* [Written exercise] Continue the forum thread rating "Scheherazade" from the point where it stops.

* [Extracted text]
10 of course! One of the greatest compositions in classical music! One of my absolute favorite works by any composer. Definitely one of my top 20, probably top 10, compositions by any composer.

Is it really in tier 70 of TC's recommended works?!??


----------



## Art Rock (Nov 28, 2009)

I gave it an 8 (4/6 on the artrockometer, "important" but not "essential"). When I started exploring classical music in the mid 80s (I was around 30), melodious music was my main driver and this fit the bill like few other works. Almost four decades later it has been surpassed by scores upon scores of other works in my appreciation, but I still like it.


----------



## Animal the Drummer (Nov 14, 2015)

Another 8 from me. My mother introduced me to classical music when I was a toddler and "Scheherazade" was one of her favourites, so I literally grew up hearing it from time to time. Two favourite recordings of mine are Beecham's classic account and another, less outstanding IMO (somewhat underpowered first movement) but still highly enjoyable one from my distant ancestor Lovro von Matacic.


----------



## Ethereality (Apr 6, 2019)

haziz said:


> Is it really in tier 70 of TC's recommended works?!??

Records from a pointing dataset:
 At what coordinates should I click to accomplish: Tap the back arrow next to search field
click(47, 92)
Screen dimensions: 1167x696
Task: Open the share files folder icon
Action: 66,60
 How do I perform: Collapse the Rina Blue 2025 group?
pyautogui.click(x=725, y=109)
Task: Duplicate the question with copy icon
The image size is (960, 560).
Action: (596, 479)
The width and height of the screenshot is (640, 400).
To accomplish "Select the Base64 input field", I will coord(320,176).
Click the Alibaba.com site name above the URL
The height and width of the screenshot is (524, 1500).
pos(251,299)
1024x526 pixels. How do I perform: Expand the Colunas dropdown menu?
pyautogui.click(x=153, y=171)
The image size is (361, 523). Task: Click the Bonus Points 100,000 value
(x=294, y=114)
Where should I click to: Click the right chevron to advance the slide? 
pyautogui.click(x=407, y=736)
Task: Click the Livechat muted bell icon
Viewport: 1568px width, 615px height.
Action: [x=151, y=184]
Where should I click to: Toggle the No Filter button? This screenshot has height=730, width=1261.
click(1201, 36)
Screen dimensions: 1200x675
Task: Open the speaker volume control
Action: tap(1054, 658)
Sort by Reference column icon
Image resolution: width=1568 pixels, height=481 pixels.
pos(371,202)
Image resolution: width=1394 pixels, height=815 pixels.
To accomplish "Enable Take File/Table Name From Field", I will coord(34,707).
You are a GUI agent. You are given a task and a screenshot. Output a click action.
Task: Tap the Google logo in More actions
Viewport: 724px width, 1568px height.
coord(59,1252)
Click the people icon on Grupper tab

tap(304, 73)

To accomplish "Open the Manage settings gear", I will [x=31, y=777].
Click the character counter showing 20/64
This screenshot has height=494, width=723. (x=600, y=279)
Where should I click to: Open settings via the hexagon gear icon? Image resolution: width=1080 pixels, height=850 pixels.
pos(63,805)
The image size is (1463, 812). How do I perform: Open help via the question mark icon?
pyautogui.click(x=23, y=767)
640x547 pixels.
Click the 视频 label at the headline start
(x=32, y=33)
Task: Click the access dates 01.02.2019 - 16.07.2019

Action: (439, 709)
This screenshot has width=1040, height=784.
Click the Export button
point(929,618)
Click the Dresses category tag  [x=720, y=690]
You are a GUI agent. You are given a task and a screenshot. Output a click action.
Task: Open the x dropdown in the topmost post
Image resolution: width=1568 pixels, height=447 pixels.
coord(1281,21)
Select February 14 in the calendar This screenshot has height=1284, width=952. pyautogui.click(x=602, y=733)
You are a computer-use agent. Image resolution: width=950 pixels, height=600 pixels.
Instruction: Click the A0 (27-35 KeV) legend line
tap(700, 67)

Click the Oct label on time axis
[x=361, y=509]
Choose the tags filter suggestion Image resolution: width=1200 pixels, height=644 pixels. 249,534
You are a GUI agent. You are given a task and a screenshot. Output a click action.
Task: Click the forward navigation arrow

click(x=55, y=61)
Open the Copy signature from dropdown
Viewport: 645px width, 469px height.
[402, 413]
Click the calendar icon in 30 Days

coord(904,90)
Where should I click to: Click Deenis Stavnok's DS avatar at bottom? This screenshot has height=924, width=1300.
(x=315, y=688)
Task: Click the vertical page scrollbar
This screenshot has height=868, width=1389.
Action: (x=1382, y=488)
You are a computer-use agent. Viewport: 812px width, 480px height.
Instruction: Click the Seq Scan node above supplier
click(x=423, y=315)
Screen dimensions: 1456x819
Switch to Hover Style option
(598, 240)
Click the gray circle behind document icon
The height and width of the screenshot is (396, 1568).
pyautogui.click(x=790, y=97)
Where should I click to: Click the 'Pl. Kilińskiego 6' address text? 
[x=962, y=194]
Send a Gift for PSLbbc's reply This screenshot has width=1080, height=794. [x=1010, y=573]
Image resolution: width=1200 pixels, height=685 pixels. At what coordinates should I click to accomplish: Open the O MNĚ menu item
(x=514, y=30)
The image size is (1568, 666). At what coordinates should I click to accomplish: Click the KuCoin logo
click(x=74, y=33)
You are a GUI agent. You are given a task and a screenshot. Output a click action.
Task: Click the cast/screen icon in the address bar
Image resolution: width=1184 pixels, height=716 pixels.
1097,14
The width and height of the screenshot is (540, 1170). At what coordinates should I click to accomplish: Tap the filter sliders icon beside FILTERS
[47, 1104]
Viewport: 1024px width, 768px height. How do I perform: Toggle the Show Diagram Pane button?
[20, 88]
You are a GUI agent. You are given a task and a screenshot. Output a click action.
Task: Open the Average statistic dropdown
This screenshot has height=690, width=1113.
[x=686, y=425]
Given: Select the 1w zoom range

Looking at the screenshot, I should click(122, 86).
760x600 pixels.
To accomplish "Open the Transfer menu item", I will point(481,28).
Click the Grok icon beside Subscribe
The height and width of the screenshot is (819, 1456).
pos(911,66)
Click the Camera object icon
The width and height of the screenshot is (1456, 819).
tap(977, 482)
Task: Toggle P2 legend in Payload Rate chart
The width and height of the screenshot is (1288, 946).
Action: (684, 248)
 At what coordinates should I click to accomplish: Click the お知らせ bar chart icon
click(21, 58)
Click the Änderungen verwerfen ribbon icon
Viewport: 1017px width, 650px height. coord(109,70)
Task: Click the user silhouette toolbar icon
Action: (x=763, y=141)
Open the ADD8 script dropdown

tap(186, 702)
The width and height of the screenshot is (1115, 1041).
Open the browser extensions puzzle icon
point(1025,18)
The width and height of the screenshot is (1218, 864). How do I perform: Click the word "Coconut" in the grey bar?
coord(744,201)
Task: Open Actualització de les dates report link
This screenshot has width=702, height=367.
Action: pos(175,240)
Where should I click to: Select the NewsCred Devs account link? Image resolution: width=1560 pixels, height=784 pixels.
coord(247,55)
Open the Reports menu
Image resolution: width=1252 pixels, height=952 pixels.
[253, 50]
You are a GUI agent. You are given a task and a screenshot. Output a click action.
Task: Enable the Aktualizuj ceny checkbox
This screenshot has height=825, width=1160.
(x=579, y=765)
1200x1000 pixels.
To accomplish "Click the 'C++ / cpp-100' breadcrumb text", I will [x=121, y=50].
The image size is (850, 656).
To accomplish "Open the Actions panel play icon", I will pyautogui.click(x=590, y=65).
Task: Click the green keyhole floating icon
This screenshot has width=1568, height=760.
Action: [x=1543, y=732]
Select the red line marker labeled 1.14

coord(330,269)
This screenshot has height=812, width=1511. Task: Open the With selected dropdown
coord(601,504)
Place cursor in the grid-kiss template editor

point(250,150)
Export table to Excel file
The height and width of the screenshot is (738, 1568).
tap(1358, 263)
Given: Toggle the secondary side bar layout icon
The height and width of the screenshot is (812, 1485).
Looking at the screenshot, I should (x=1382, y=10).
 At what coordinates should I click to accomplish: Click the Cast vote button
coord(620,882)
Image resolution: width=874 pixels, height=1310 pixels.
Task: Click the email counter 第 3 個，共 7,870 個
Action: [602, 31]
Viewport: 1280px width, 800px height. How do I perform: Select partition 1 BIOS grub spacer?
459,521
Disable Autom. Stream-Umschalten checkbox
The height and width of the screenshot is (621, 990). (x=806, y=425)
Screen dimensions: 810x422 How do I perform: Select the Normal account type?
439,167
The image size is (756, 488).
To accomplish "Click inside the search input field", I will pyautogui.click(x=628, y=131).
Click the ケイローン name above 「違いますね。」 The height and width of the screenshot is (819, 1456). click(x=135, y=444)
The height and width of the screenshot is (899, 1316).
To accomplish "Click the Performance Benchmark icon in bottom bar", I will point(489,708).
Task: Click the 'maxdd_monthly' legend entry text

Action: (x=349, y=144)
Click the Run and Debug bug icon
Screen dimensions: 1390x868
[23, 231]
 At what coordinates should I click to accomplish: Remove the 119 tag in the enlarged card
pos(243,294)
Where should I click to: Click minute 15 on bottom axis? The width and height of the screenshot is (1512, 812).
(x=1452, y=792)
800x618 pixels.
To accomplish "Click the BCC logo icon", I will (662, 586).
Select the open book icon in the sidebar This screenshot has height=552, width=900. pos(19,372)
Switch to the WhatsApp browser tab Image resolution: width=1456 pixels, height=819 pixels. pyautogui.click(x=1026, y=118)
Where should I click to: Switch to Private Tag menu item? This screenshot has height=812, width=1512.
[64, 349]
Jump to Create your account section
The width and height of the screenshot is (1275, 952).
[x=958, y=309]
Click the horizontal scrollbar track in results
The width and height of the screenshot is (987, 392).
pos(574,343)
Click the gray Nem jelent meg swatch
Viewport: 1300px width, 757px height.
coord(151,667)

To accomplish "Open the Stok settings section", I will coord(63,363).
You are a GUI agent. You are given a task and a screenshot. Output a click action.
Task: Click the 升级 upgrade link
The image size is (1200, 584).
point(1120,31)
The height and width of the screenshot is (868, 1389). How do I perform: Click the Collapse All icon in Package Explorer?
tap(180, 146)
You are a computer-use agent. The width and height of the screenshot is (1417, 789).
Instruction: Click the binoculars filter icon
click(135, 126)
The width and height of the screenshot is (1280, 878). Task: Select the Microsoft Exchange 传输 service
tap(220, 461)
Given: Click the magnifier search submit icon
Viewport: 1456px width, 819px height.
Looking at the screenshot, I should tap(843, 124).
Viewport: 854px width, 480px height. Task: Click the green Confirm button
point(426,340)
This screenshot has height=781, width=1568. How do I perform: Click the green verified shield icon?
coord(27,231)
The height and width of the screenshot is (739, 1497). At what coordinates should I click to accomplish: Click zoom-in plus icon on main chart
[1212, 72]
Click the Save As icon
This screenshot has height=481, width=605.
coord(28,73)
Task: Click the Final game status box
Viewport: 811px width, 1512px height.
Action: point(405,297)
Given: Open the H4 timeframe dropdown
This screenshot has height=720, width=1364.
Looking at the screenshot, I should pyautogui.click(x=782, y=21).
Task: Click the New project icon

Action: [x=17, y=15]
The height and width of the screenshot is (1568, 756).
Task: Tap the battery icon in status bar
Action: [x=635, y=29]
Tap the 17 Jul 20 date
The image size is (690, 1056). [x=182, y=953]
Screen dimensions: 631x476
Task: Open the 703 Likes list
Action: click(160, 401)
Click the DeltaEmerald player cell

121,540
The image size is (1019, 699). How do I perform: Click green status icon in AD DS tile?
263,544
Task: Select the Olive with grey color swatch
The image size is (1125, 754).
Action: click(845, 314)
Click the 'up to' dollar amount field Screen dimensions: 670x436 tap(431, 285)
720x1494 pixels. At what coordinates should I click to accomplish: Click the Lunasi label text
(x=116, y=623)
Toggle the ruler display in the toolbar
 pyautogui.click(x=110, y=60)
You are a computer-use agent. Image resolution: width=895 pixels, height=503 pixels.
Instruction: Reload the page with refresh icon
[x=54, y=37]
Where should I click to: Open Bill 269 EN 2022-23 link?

* [Exercise output]
My subjective feedback on this is a thought experiment, that Scheherazade is a superbly unique piece like Beethoven's 9th, but that the whole compositional philosophy of Scheherazade was and really comes down to: longing for more, Beethoven's only by comparison is: having plenty enough. So a question I think of sometimes, is why one interpretive philosophy about how we hear music is more popular than the other? ie. both are quite original and distinct artworks, but some perceive not. If you hear music through that different lens above (even if my analogy is distant) you'll come to different conclusions on what sounds original, worthy, profound. Scheherazade isn't in the 70th tier, there are 70 works above it, but there remains an issue. The symphonic work is in very split agreement, remaining some form of enigma for many and one of the truest masterpieces for few: just ask how some feel about it and you'll get no shortage of Beethoven's 9th type of reactions. This poll is one way to see it could be well above 40th place. One of Talk Classical's Most-Treasured - Scheherazade


----------



## Bulldog (Nov 21, 2013)

I loved the work as a youngster but don't ever listen to it these days. It didn't stand the test of time for me - gave it a 7 for nostalgic considerations.


----------



## Kreisler jr (Apr 21, 2021)

6. Never liked it all that much. Some picturesque moments but overall way too long, and the tunes tend to repeat and outstay their welcome. It might have become a better piece condensed to 20-25 min. I prefer Antar and the shorter opera suites. I don't actively dislike Sheherazade and would probably not switch it off but I don't listen to it even every other year, I guess.


----------



## mbhaub (Dec 2, 2016)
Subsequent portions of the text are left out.